Tuesday, September 7, 2010

One Last Time

Looks like I'm going to have to explain this again (not that anyone who needs to read this is reading, but, at this point, it's just cathartic to get it out).

This the text of the First Amendment to the United States Constitution:

"Congress shall make no law respecting an establishment of religion, or prohibiting the free exercise thereof; or abridging the freedom of speech, or of the press; or the right of the people peaceably to assemble, and to petition the Government for a redress of grievances."

Pay attention to the first five words for a minute here.

"Congress shall make no law...."

Now, for reasons that I don't need to get into right now, this amendment has been interpreted as also applying to the States.  So what we're actually saying is:

"Congress [and each State] shall make no law...."

Think about this every time some dickhead says, "You're abridging my freedom of speech!" or "I have a First Amendment right to say this!"

Because the First Amendment protects your rights to speech (and religion, and assembly, and petition) against government action -- not against people shouting you down.
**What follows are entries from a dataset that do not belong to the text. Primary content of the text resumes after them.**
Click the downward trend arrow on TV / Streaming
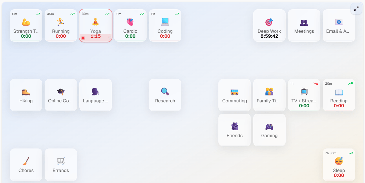 pos(316,84)
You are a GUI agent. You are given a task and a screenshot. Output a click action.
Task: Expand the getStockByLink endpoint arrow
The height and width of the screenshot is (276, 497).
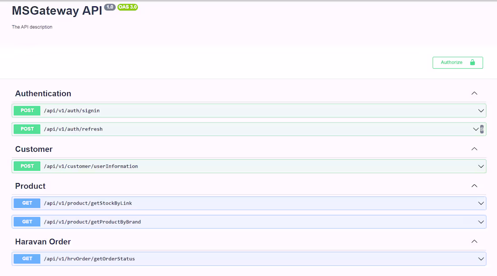481,203
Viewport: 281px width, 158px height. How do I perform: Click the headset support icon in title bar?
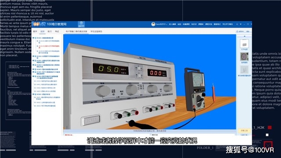pyautogui.click(x=237, y=24)
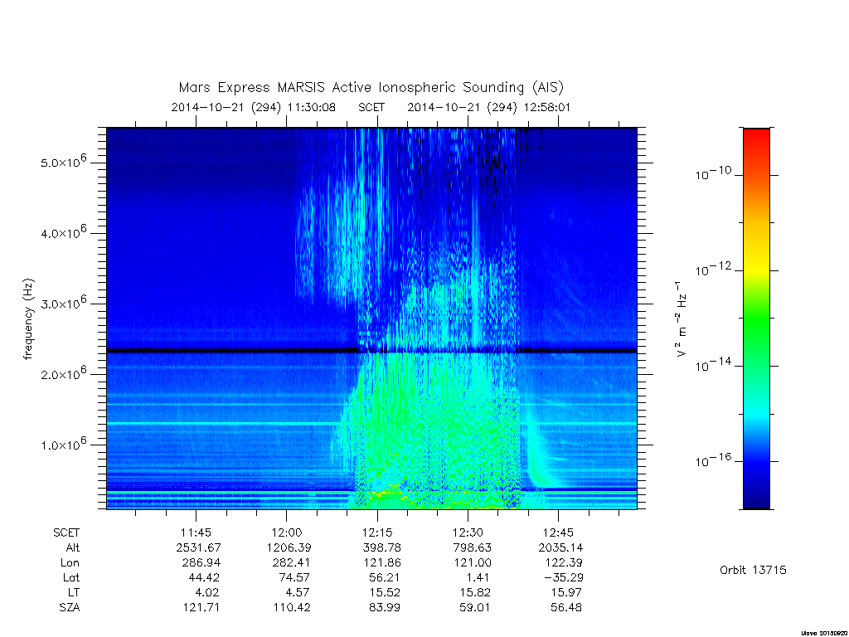Click the green section of color bar

(756, 319)

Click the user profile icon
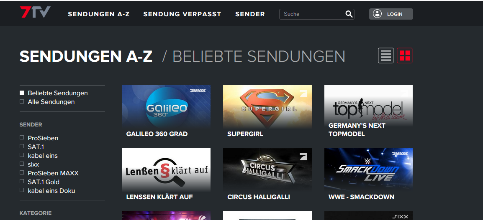[377, 14]
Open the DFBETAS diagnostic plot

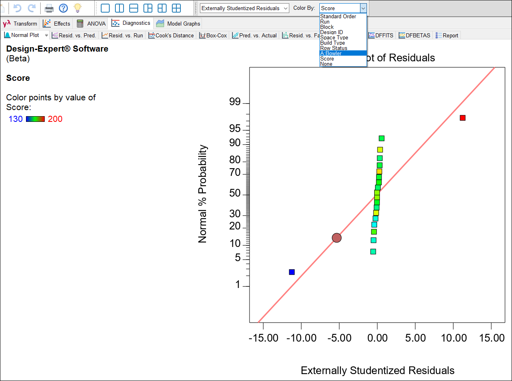click(x=414, y=35)
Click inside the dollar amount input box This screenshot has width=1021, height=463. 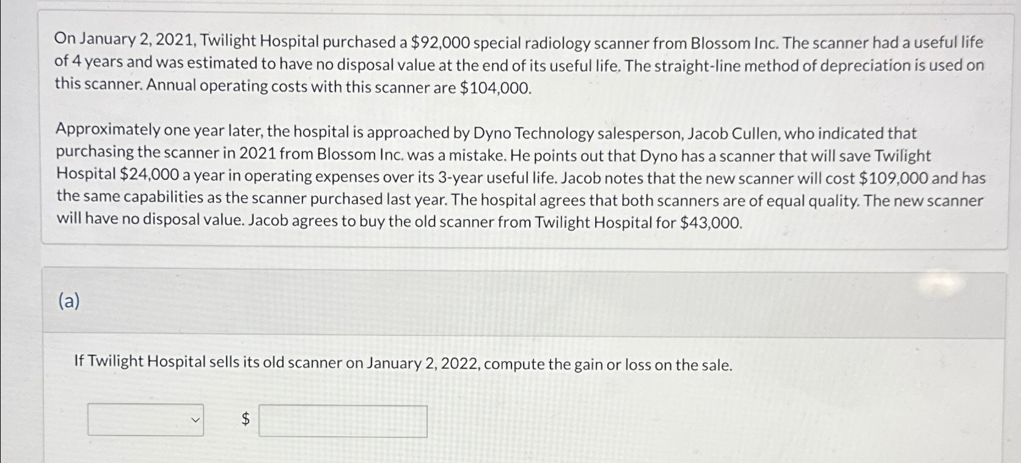click(x=342, y=420)
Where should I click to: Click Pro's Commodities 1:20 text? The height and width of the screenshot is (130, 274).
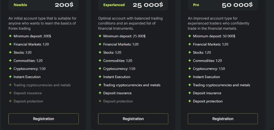(x=207, y=61)
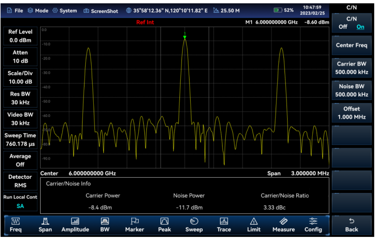Screen dimensions: 375x238
Task: Toggle the C/N Off/On switch
Action: [352, 23]
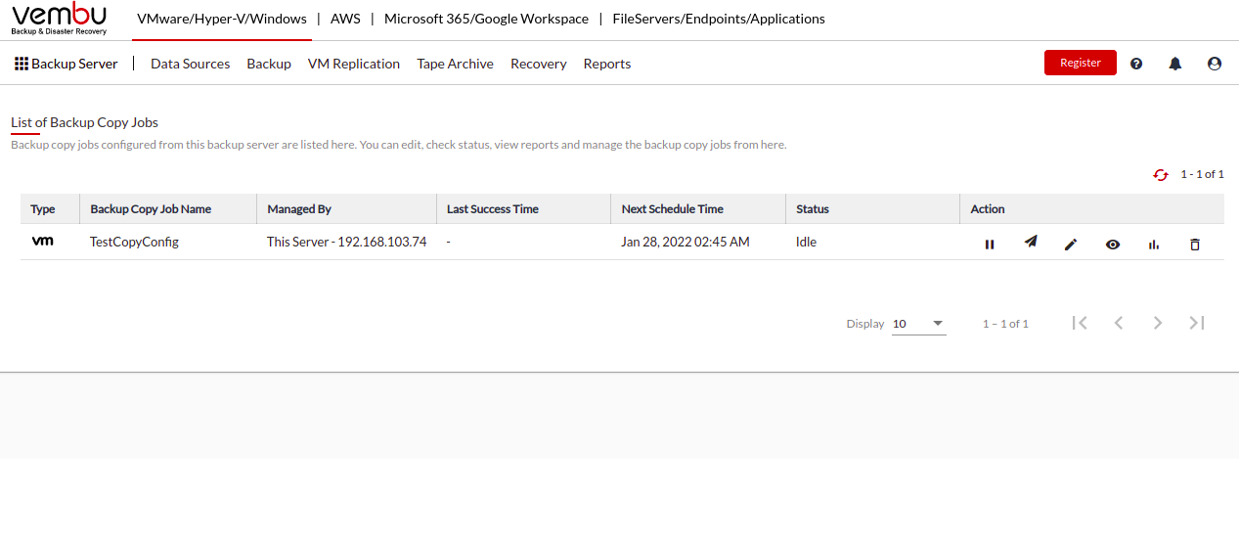
Task: Open notifications bell icon
Action: (x=1175, y=64)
Example:  Dr. Laura gets a bunch of bad press after using the "N-word" on the air.  People say she should lose her job; threats of boycotts; whatever.  She then quits radio, saying, "The reason is, I want to regain my First Amendment rights. I want to be able to say what is on my mind."  Sarah Palin followed up on this with her tweet, "Dr.Laura:don't retreat...reload! (Steps aside bc her 1st Amend.rights ceased 2exist thx 2activists trying 2silence'isn't American,not fair')."

I will set aside the fact that a woman who was a major party candidate for Vice President of the United States (and likely wants to make a run at the POTUS office) doesn't understand what the First Amendment is, and just point out where she and Dr. Laura both got it wrong.
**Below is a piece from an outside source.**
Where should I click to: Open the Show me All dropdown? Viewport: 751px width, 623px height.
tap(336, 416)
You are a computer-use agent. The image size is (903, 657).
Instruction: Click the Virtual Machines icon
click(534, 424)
Did Congress pass a law saying, "You can't say the N-word on the radio?"  Did the FCC try to impose a fine on her station because she said it?  Did a State she was in try to throw her in jail?

No, no, and no.

Conclusion:  Nobody messed with her First Amendment rights.  She said something a lot of people didn't like.  Those people voted with their voices, and perhaps threatened to vote with their wallets, letting Dr. Laura's sponsors know that they don't want a person spouting that sort of talk on the radio.  Result:  She's no longer on the radio.
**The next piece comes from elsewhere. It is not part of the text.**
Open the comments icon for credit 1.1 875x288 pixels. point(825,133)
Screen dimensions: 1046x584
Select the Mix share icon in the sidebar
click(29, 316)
That's exactly the way it's supposed to work, people.  Dr. Laura has a constitutional right to say whatever the hell she wants -- and not one federal or state authority tried to tell her otherwise.  She can keep on saying it.  But, she has no constitutional right to keep her radio show, and nobody is messing with her constitutional rights merely by threatening to boycott her advertisers if they don't cut her loose.  

With me?  Now take a look at the idiot Pastor Terry Jones who is planning "International Burn a Koran Day."  He says it's speech and he has a right to do it.

It is, and he probably does (there are some issues about complying with local fire ordinances, but that's not my point).  No State (or Federal) government is saying that (as long as he complies with reasonable time, place, and manner restrictions) he CAN'T do it.

Instead, what everyone is saying is that he SHOULDN'T.

In the case of Pastor Jones, they're trying to persuade him that doing it can endanger our troops and our interests abroad -- any video of Americans burning Korans will be an Al-Qaeda Recruitment Film.  Not to mention that it's just plain insulting to the zillions of moderate Muslims out there who, Pastor Jones admits, are not the target of his outrage.  

So, yes, Pastor Jones, you have a constitutional right to do this.  But that's just the start of the debate about whether you should, not the end of it.

Which is really my point here.  I'm sick of hearing people say, in response to critics, "I have a First Amendment right to do this," as though that should immediately shut the critics down.  It doesn't.  In fact, the critics have an equally strong First Amendment right to tell you to shut the fuck up -- not because you're violating state or federal law, but because you're doing something really stupid, with which they disagree.